__ACTIVITY__.
All of the records should come back exactly as written.

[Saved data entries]
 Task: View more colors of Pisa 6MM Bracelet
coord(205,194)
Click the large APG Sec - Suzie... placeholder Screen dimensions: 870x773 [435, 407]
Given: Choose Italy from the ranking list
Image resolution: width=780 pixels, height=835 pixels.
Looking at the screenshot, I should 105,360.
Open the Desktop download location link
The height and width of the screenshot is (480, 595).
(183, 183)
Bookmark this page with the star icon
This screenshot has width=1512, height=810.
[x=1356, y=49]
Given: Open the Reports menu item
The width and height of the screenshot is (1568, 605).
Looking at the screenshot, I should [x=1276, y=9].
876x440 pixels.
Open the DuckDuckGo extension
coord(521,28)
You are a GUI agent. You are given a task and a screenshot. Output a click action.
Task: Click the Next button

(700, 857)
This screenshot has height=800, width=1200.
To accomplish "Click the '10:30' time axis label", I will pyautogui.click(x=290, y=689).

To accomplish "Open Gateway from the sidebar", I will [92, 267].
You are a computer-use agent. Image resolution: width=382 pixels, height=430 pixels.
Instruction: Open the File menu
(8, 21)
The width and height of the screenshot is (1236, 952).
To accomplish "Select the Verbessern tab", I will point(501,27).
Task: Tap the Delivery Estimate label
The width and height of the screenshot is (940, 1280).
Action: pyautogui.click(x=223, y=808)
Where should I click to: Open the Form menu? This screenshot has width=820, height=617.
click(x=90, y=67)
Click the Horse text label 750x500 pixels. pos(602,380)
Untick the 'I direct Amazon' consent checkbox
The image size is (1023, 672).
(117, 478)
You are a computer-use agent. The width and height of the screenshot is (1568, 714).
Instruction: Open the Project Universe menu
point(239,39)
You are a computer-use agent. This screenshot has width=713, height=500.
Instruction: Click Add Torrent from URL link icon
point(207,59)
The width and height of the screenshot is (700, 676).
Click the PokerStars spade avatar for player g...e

__SOLUTION TO THIS PROBLEM__.
 Task: View more colors of Pisa 6MM Bracelet
coord(205,194)
Click the large APG Sec - Suzie... placeholder Screen dimensions: 870x773 [435, 407]
Given: Choose Italy from the ranking list
Image resolution: width=780 pixels, height=835 pixels.
Looking at the screenshot, I should 105,360.
Open the Desktop download location link
The height and width of the screenshot is (480, 595).
(183, 183)
Bookmark this page with the star icon
This screenshot has width=1512, height=810.
[x=1356, y=49]
Given: Open the Reports menu item
The width and height of the screenshot is (1568, 605).
Looking at the screenshot, I should [x=1276, y=9].
876x440 pixels.
Open the DuckDuckGo extension
coord(521,28)
You are a GUI agent. You are given a task and a screenshot. Output a click action.
Task: Click the Next button

(700, 857)
This screenshot has height=800, width=1200.
To accomplish "Click the '10:30' time axis label", I will pyautogui.click(x=290, y=689).

To accomplish "Open Gateway from the sidebar", I will [92, 267].
You are a computer-use agent. Image resolution: width=382 pixels, height=430 pixels.
Instruction: Open the File menu
(8, 21)
The width and height of the screenshot is (1236, 952).
To accomplish "Select the Verbessern tab", I will point(501,27).
Task: Tap the Delivery Estimate label
The width and height of the screenshot is (940, 1280).
Action: pyautogui.click(x=223, y=808)
Where should I click to: Open the Form menu? This screenshot has width=820, height=617.
click(x=90, y=67)
Click the Horse text label 750x500 pixels. pos(602,380)
Untick the 'I direct Amazon' consent checkbox
The image size is (1023, 672).
(117, 478)
You are a computer-use agent. The width and height of the screenshot is (1568, 714).
Instruction: Open the Project Universe menu
point(239,39)
You are a computer-use agent. This screenshot has width=713, height=500.
Instruction: Click Add Torrent from URL link icon
point(207,59)
The width and height of the screenshot is (700, 676).
Click the PokerStars spade avatar for player g...e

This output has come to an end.